- Thalanadu Location in Kerala, India Thalanadu Thalanadu (India)
- Coordinates: 9°45′0″N 76°46′0″E﻿ / ﻿9.75000°N 76.76667°E
- Country: India
- State: Kerala
- District: Kottayam

Government
- • Type: Panchayath

Languages
- • Official: Malayalam, English
- Time zone: UTC+5:30 (IST)
- PIN: 686580
- Telephone code: 04822
- Vehicle registration: KL-35
- Nearest city: Erattupetta
- Literacy: 90%
- Lok Sabha constituency: Kottayam
- Climate: rain season (Köppen)

= Thalanadu =

Thalanadu is a Southern Indian village, situated in the eastern part of Kottayam district in Kerala, between Vagamon, Moonnilavu and Teekoy

== Geography ==
Thalanadu is a typical Kerala village, which is a mixture of the features of both midland countryside and the Malanad hill area, enveloped in greenery with a clean and unpolluted atmosphere. It is a small panchayat in Poonjar Vadakkekara Village, but quite long, stretching about 25 kilometres including Adukkom reaching up to the Vagamon and Munnilavu Panjayahthu area, at about three thousand and five hundred feet above sea level. This place is known for its agriculture and landscape.

== People ==
Large scale settlement in Thalanadu began more than 85 to 90 years ago.
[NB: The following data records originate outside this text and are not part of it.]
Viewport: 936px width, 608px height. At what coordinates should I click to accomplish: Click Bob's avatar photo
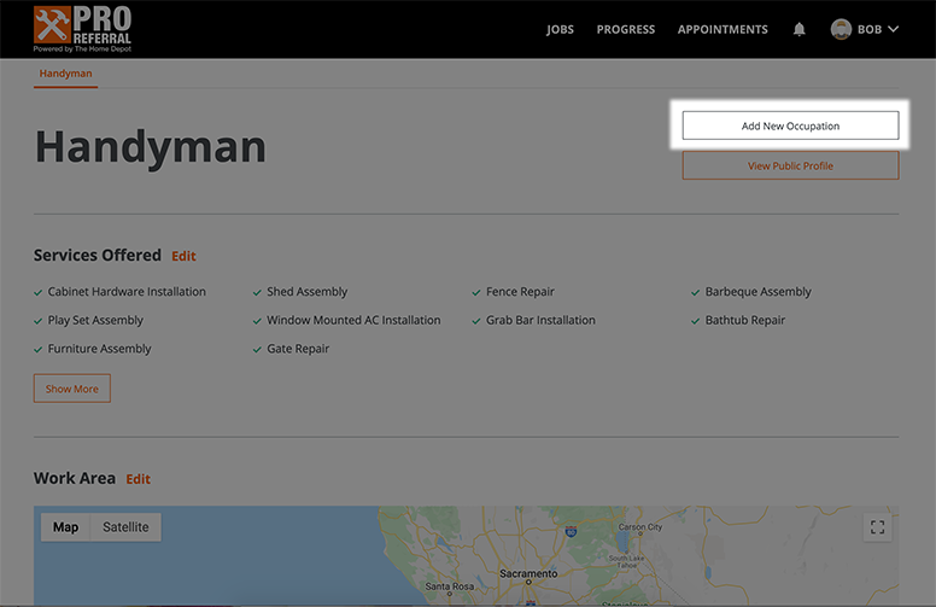842,29
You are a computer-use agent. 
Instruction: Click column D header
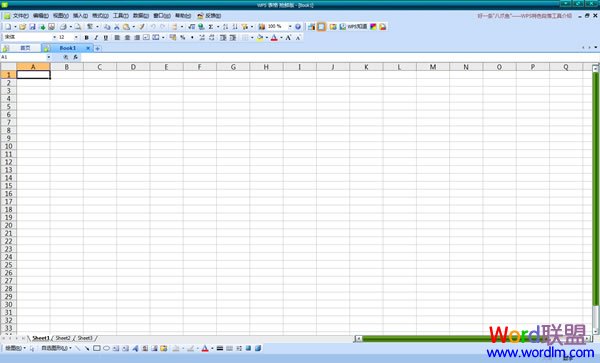133,67
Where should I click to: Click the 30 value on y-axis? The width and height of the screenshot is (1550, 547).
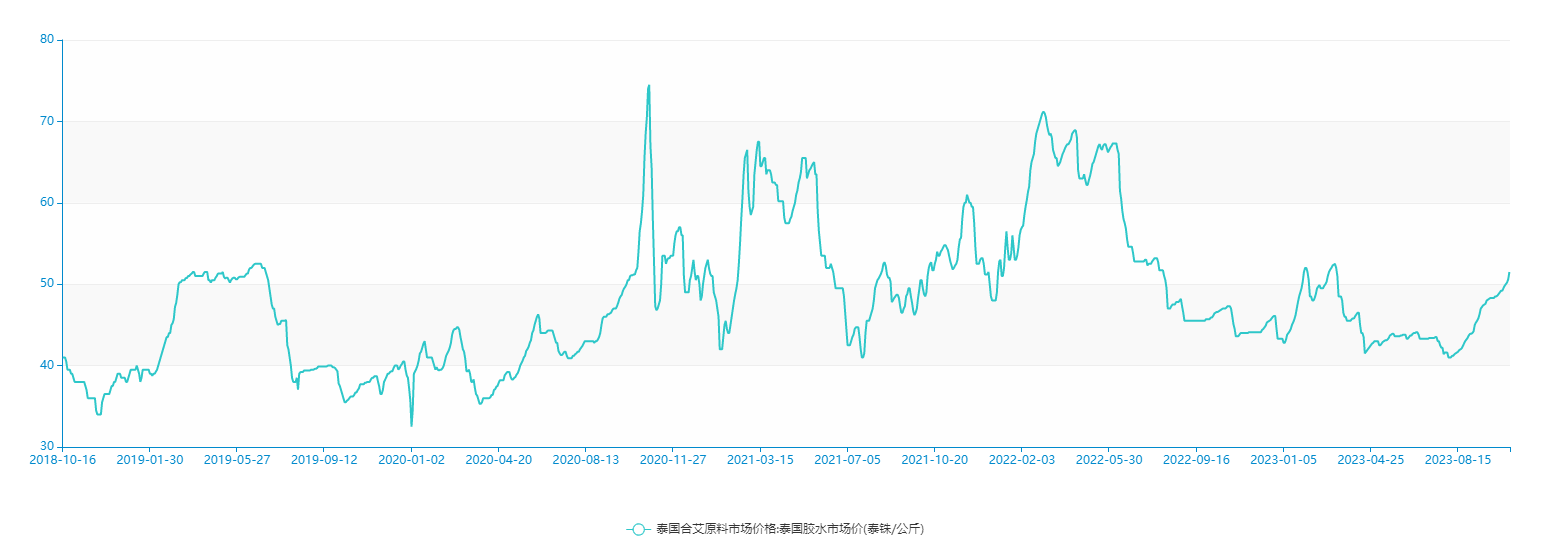click(46, 446)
It resembles a tropical rain-forest area with a diverse population of trees—including teakand jackfruit— typically found in the Western Ghats region and a profuse number of crops such as coconut, latex rubber and arecanut. Due to its fertile lands, most Thalanadu residents are farmers and spice or rubber cultivators. A considerable variety of medicinal plants also grow here, many of which are used in making traditional home remedies. Spiritually, most of the population are Christian, Muslim or Hindu. The literacy rate in this village is above 90% with categorically "very less" unemployment recorded. There is a voluntary job training institute named TIES established in 90's, an example of the population's dedication towards the development of the village. This institute provided free training for thousands of young people there to get a job in the Government public sector.

==Culture==
Thalanadu is a rural village with a hilly touch. It has a dominant rural culture, People join together for celebrating the annual festivals, rituals and feasts in church and temples etc. Women are not just housewives. They too join public life especially after the restructured Panchayati raj system was introduced. There is only a moderate level of political activity, hence hardly any social divisions over politics. There are three Temples, one church and two Mosques in this place.

==Climate==
Thalanadu climate has a heavy rainy season and mild summer. Summer rains are not infrequent. With hills in the backdrop it never gets very hot, and the climate tends towards windy and cool. This weather makes the soil good for all crops.

==Tourism==
Thalanadu is naturally perched by its location in one of the busiest tourist circuits in Kerala.Ayyampara has a huge rock formation whose top is a flat expanse running into hundreds of acres. It is a place with many cliffs, a cave and panoramic views. People also visit this place in the evening to enjoy the cool breeze and see the sun set. Ayyampara is one of the main tourist destination in this place with big rock mountain three thousand and five hundred feet from the Sea level. Its more than 10 acre of rocks with temple and church on the top of it, getting more attention from tourists. Many tourists come to experience the beauty of raining and Greenishness on the way to vagamon. Both the river and the flat land are flanked by hills. Plantations such as Rubber and other cultivations showing the developments of this area. The origin of meenachil river is starts from here.